Tous les habitants du pays ont admiré son élégance, sa tenue sans faille et la dignité avec laquelle elle a représenté notre pays. Son sens du devoir, de la bienséance, sa retenue naturelle donnaient d’elle parfois une image de distance – qui disparaissait au moment où elle serrait les mains, où elle approchait les personnes âgées ou les handicapés lors de ses nombreuses visites dans les institutions du pays. Jamais elle n’aurait oublié de serrer une main tendue, fût-ce au-delà du premier rang des personnalités officielles.
A l’exemple de sa grand-mère, la reine Elisabeth de Belgique, la grande-duchesse Joséphine-Charlotte avait une affinité spéciale pour la culture. Sa collection d’art contemporain était réputée parmi les collectionneurs, elle-même reconnue experte de grande qualité. La pudeur qui l’incita à ne montrer que tard dans sa vie une partie de ses œuvres était liée à la crainte que son image auprès des Luxembourgeois fût altérée. C’était son jardin secret. Chaque fois, lors des rencontres privées avec des artistes elle m’apparaissait transformée, d’un enthousiasme contagieux. Perspicace dans ses jugements, elle avait une grande sensibilité pour le vrai, l’authentique. Son goût pour la musique était à coup sûr l’héritage d’une grand-mère qui sut faire de la Belgique, par la création du Concours Reine-Elisabeth, le centre de l’intérêt du monde musical international.

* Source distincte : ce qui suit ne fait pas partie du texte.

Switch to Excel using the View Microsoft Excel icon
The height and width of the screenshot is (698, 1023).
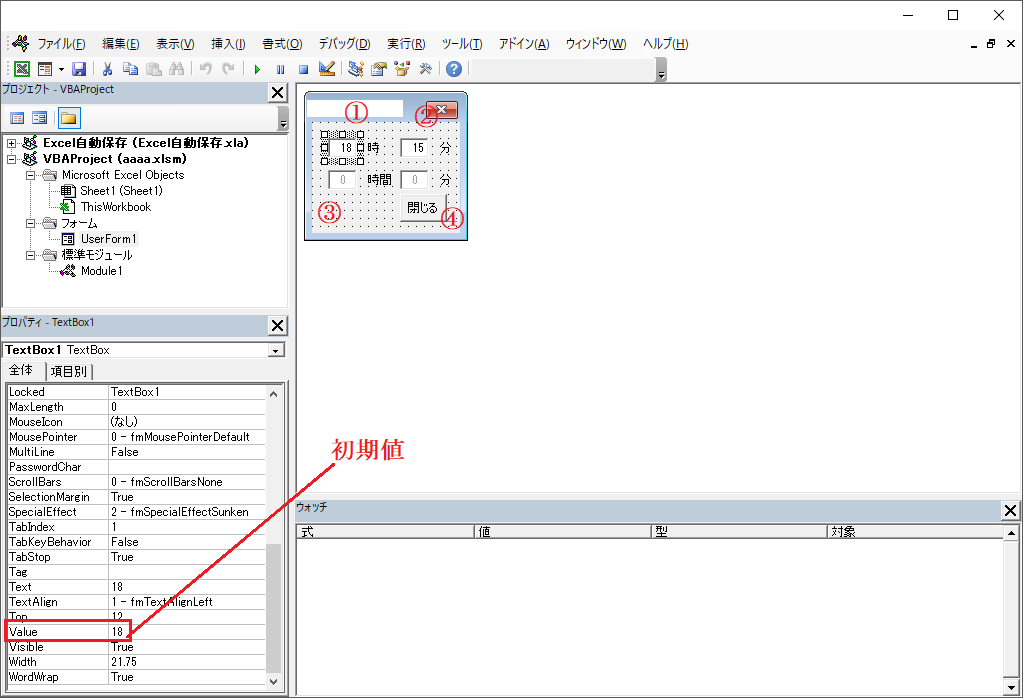pyautogui.click(x=22, y=68)
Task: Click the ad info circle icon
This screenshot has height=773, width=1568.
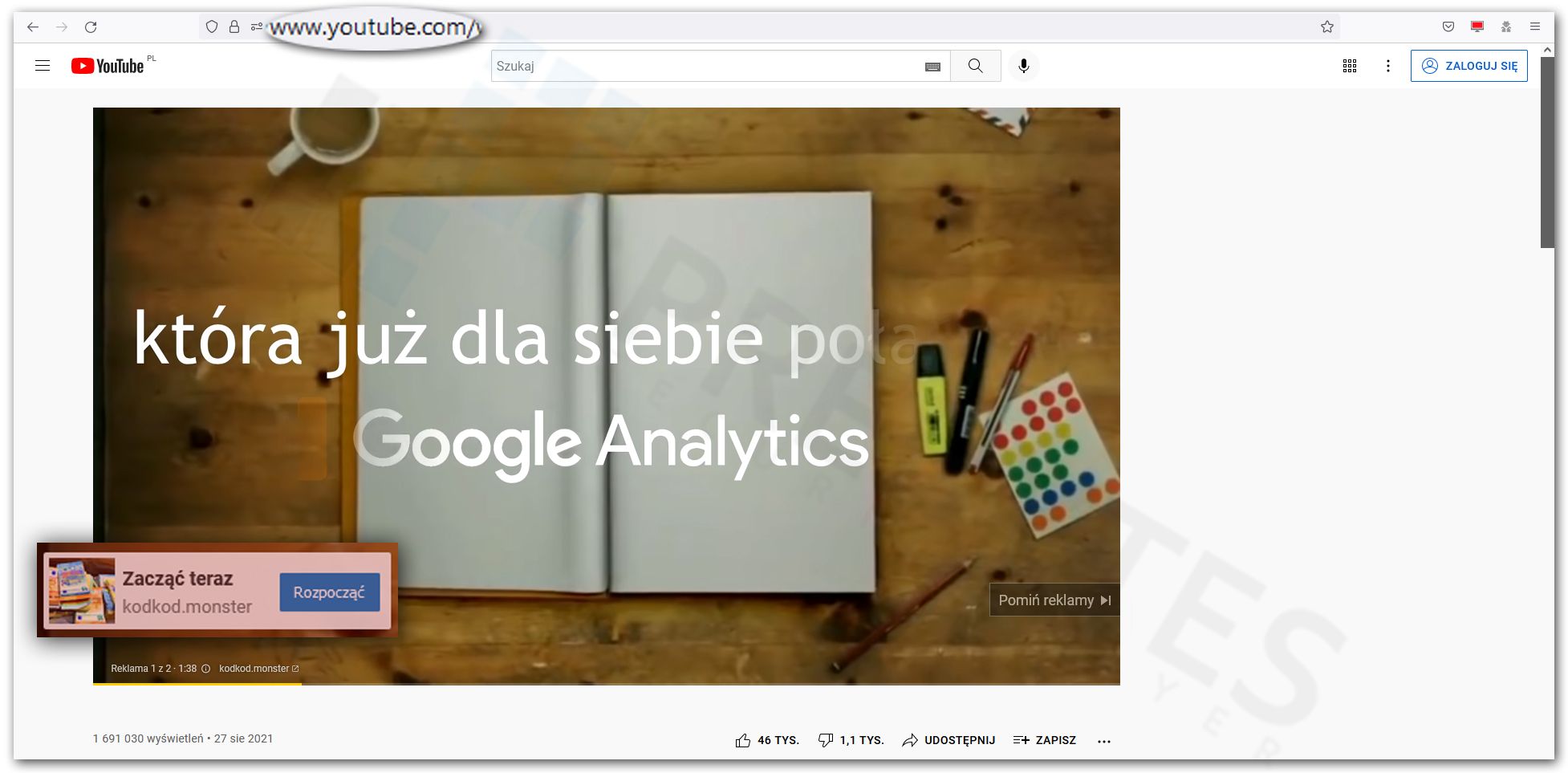Action: pos(205,668)
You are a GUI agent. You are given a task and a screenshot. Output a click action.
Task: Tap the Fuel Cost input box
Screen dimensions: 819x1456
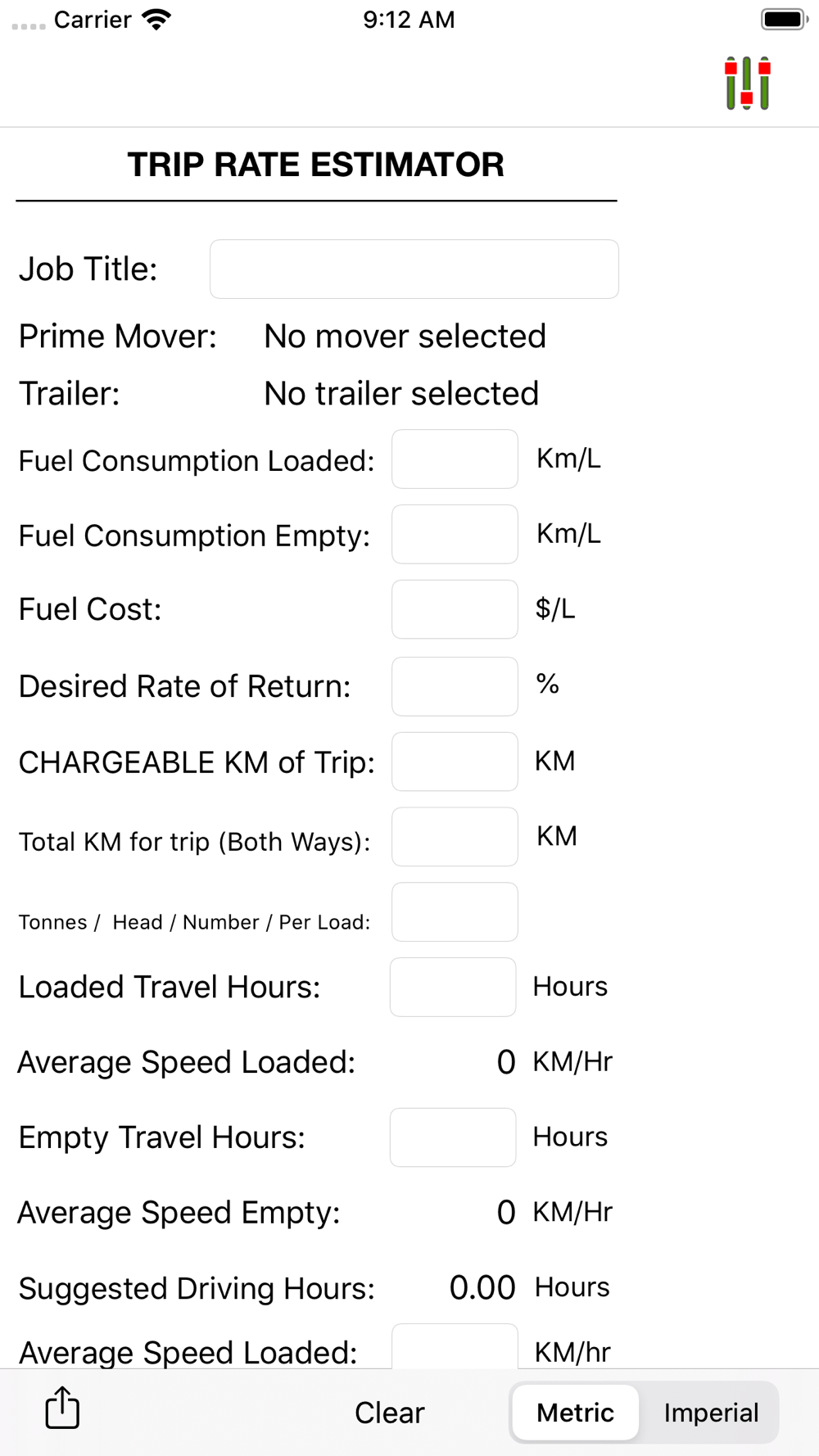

Jeune princesse, elle a côtoyé tant de lauréats qui sont devenus par après des solistes internationaux de haute renommée. Ses contacts personnels avec les musiciens s’étaient établis dans la durée. Menuhin, Rostropovitch, étaient parmi tant d’autres des familiers, ses amis. Tout au long de la reprise de l’Orchestre de RTL et de sa transformation en Fondation Henri Pensis elle voulait être informée, et grande était son impatience de voir aboutir le projet de la salle philharmonique.
La place laissée à la musique lors des funérailles était de mise, la qualité des prestations à la mesure des aspirations de la grande-duchesse Joséphine-Charlotte. La musique militaire l’accompagnait sous la direction du chef André Reichling, non pas par des marches funèbres, mais par des marches de procession, toutes d’auteurs luxembourgeois. Elle aurait apprécié la finesse du programme musical à la cathédrale, depuis le prologue jusqu’à la sonnerie nationale, du programme qui plaçait Jos Kinzé avec son admirable « Nu loss et an dir stëll ginn » à côté de Bach, Barber, Chostakovitch, subtile révérence pour nos compositeurs luxembourgeois.
La présence des membres de l’OPL et la participation de Vladimir Spivakov – le chef invité pour le concert de l’OPL – l’aurait touchée, de même que les cinq chorales luxembourgeoises réunies sous la direction de Pierre Cao et Jean-Paul Majerus. La grande-duchesse aurait remarqué le tempo ralenti du Wilhelmus joué non pas comme de coutume en entrée joyeuse de nos souverains mais en marche triste, ultime. Elle aurait aimé la pudeur de l’Ave Maria qui a fait couler les larmes, apprécié le pianissimo avec lequel les chorales entonnaient la deuxième strophe de l’hymne national. La grande-duchesse aurait remercié les artistes, les chefs des chœurs pour une prestation de professionnels, l’organiste-compositeur Carlo Hommel pour sa grande maîtrise, le premier violon Philippe Koch à l’instar de tous les musiciens de l’OPL, elle leur aurait serré la main comme elle l’a fait tant de fois…
Hommage digne de la grande Dame qu’était la grande-duchesse Joséphine-Charlotte, hommage perpétué en la salle philharmonique qui porte son nom et à l’ouverture de laquelle elle aurait tellement aimé assister. Madame, vous nous manquerez.